Assistant Attorney General Leslie R. Caldwell of the Justice Department’s Criminal Division, U.S. Attorney Loretta E. Lynch of the Eastern District of New York, Assistant Director in Charge Diego G. Rodriguez of the FBI’s New York Field Office and Special Agent in Charge Scott J. Lampert of the U.S. Department of Health and Human Services Office of Inspector General’s (HHS-OIG) New York Field Office made the announcement.
Roman Johnson, 40, formerly of Buffalo, New York, pleaded guilty before U.S. Magistrate Judge Marilyn D. Go in the Eastern District of New York to one count of conspiracy to commit health care fraud. Sentencing will be scheduled at a later date. As part of the plea, Johnson agreed to pay $5,386,363 in restitution to the Medicare program, which represents the total amount of money Medicare paid as the result of the fraudulent claims.
In connection with his guilty plea, Johnson admitted that he and other medical providers at the clinic submitted approximately $14.2 million in false and fraudulent claims to Medicare for medically unnecessary vitamin infusions, physical therapy, and occupational therapy that did not qualify for reimbursement by Medicare.
The case was investigated by the FBI and HHS-OIG and was brought as part of the Medicare Fraud Strike Force, supervised by the Criminal Division’s Fraud Section and the U.S. Attorney’s Office for the Eastern District of New York.
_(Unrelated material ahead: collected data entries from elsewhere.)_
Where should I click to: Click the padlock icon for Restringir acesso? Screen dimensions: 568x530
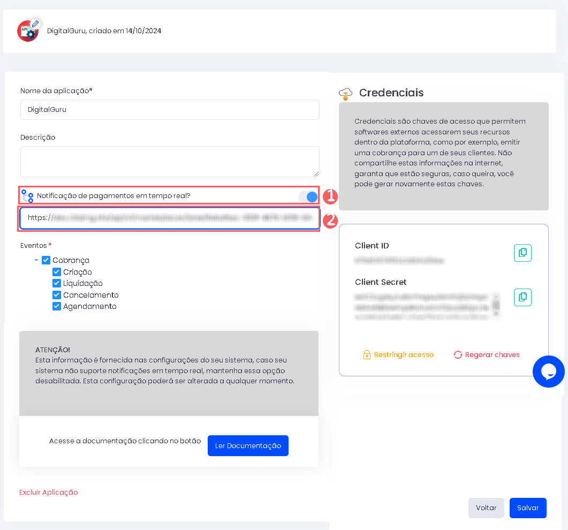[x=367, y=354]
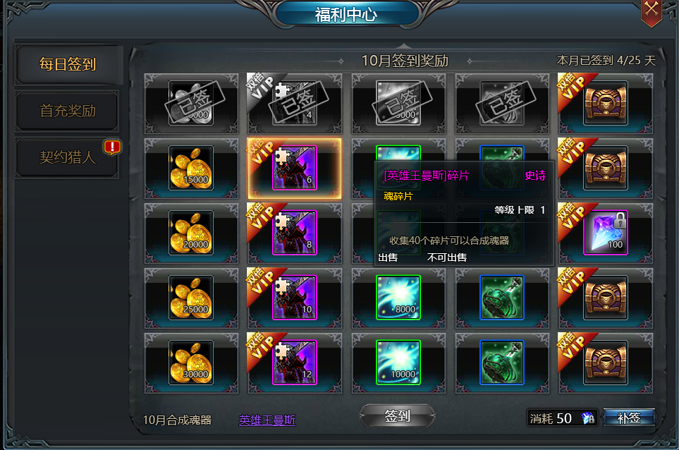
Task: Click the 8000 blue energy reward
Action: [398, 298]
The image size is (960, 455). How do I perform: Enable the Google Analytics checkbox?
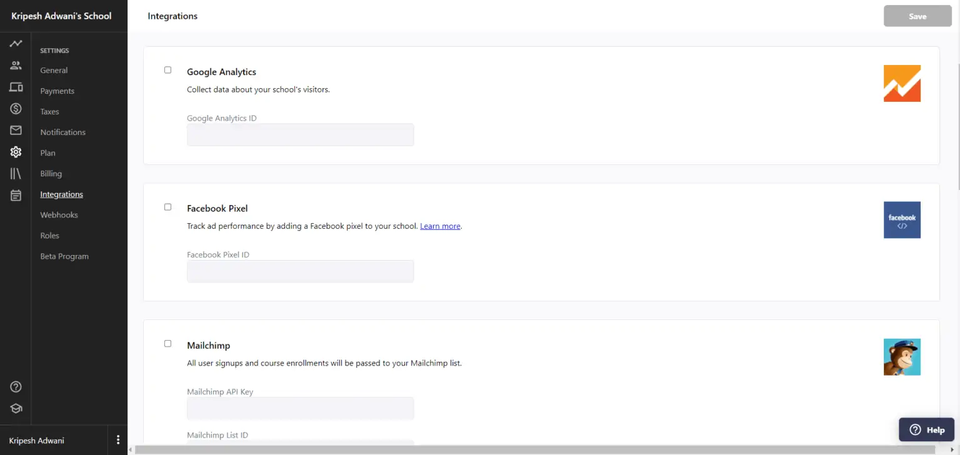(x=168, y=70)
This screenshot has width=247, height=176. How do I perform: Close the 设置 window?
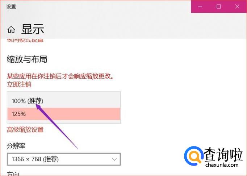[x=237, y=6]
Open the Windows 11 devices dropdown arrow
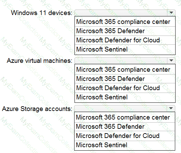This screenshot has width=181, height=153. coord(171,13)
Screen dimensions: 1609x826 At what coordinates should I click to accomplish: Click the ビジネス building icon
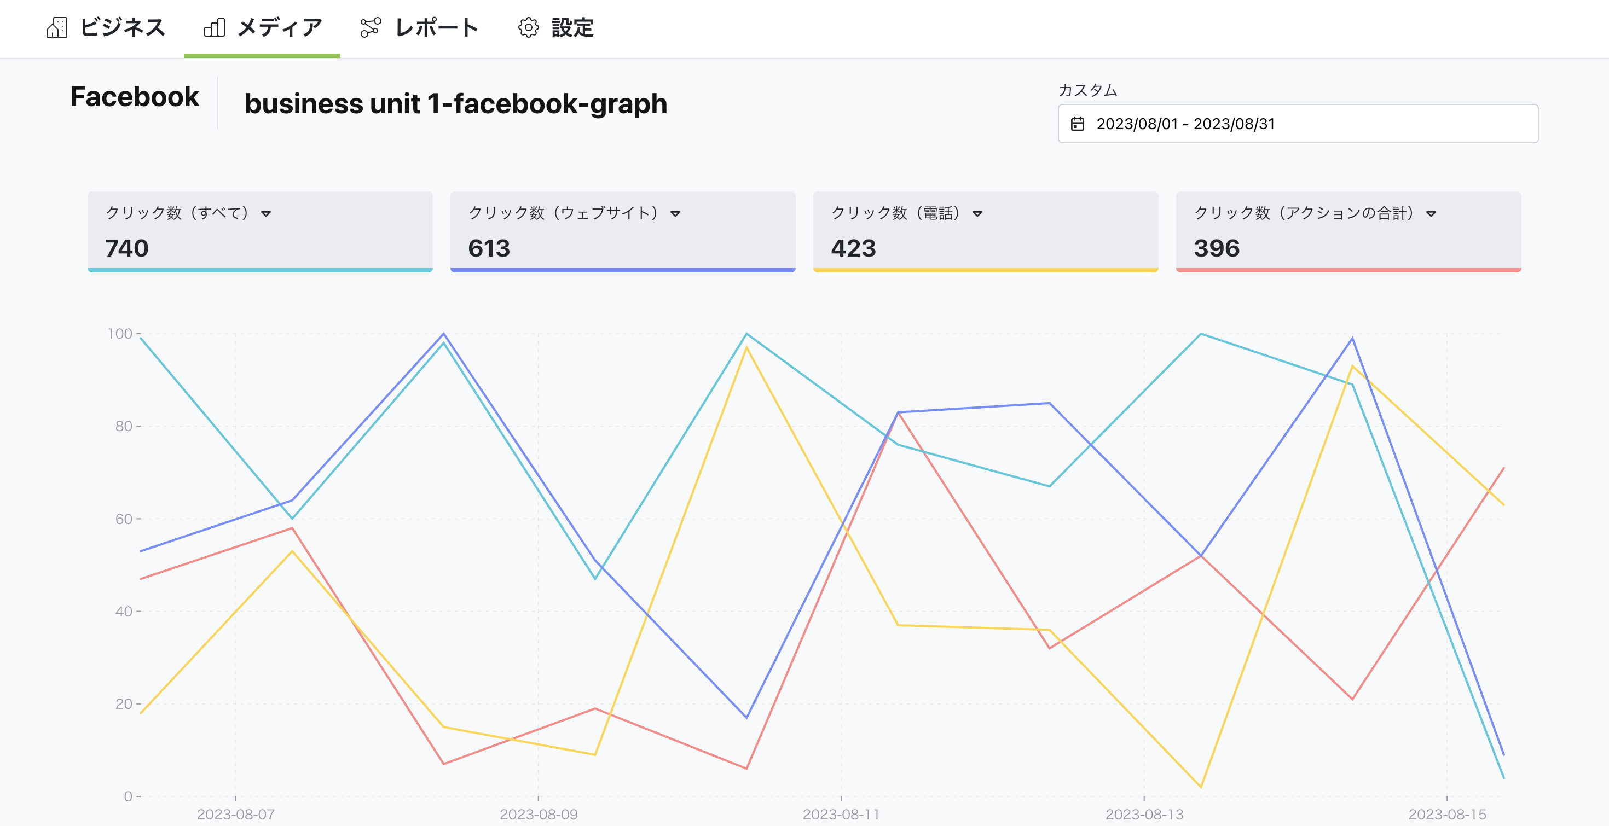pyautogui.click(x=57, y=27)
The case was prosecuted by Trial Attorney Bryan D. Fields of the Criminal Division’s Fraud Section and Assistant U.S. Attorney Erin E. Argo of the Eastern District of New York.
Since its inception in March 2007, the Medicare Fraud Strike Force, now operating in nine cities across the country, has charged nearly 2,100 defendants who have collectively billed the Medicare program for more than $6.5 billion. In addition, HHS’ Centers for Medicare & Medicaid Services, working in conjunction with HHS-OIG, is taking steps to increase accountability and decrease the presence of fraudulent providers.